とある少年の話
アルテュール王国。大陸でも最も広大な土地を持ち、経済的にも豊かなこの国では当然王家も華々しい生活を送っている。
一人を除いて。
豪華絢爛な王宮、それとは比べ物にならないほど粗末な離宮でたった一人暮らすのは、病弱な第三王子。つまり、この僕。
「こほっ、こほっ」
ひとりぼっちの僕は、乳母に育てられてなんとか生きてきた。
もちろん離宮を維持するためのメイドはいたが、彼女たちは僕に対してどこか冷たかった。
乳母は最近、そろそろ職を外されそうだと嘆いていた。
ただ、幸運なことに今日、新たなお世話係が決まったという。
明日から来てくれるそうで、しかし代わりに乳母は引退させられるという。急なことだったが、乳母には別れの挨拶だけは出来た。まだマシだろうか。
「これからどうなるんだろう」
ぽつりと溢した僕、しかし答える者はいない。
「…誰でもいいから、側にいてよ」
そんな切実な願いを叶えてくれる存在は、僕にはまだいない。
「こほっこほっ、ごほっ」
咳き込む僕は、涙目になりつつもベッドの端に備えてあるお薬を吸い込む。これを吸うと、少しだけ良くなると教えられていた。実際、咳は少しだけ落ち着く。
「はぁ、はぁ…」
咳き込みすぎて少し呼吸は浅いが、そんなのはいつものことだった。
けれど、なぜかいつもと違い涙が頬を伝う。
僕は、その理由すらも理解出来ない。
「新しいお世話係…か」
どんな風に振る舞えばいいだろう。
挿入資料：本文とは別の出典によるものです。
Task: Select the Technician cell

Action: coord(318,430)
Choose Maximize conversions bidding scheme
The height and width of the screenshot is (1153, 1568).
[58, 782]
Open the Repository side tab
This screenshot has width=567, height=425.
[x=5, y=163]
ちょっとだけ恥ずかしいけれど、甘えてみても良いだろうか。
たとえば、ずっと一緒にいて欲しいとおねだりすれば、一緒にいてくれるだろうか。
それこそ…一生。
「…優しい人だといいなぁ」
そうしたら、きっと、おいては行かれない。
「お母様…」
亡き母のことは、乳母から教えてもらったことくらいしか知らない。
大した後ろ盾もない母は、しかし父にその見た目を気に入られて側妃となった、らしい。
その母は自分を産んですぐに亡くなり、兄達と違い側妃の子である自分は離宮に押し込められた。
母は優しい人だったと、乳母は言っていた。栗色の髪と瞳で、顔立ちの整った人だったらしい。
「…似てたりしないかな」
もし、新しいお世話係がそんな人だったなら。亡き母の、代わりになってくれはしないだろうか。
「…眠い」
ようやく、眠気が回ってきた。ぐっすりと眠る。
顔も知らない母に、頭を撫でてもらう夢を見た。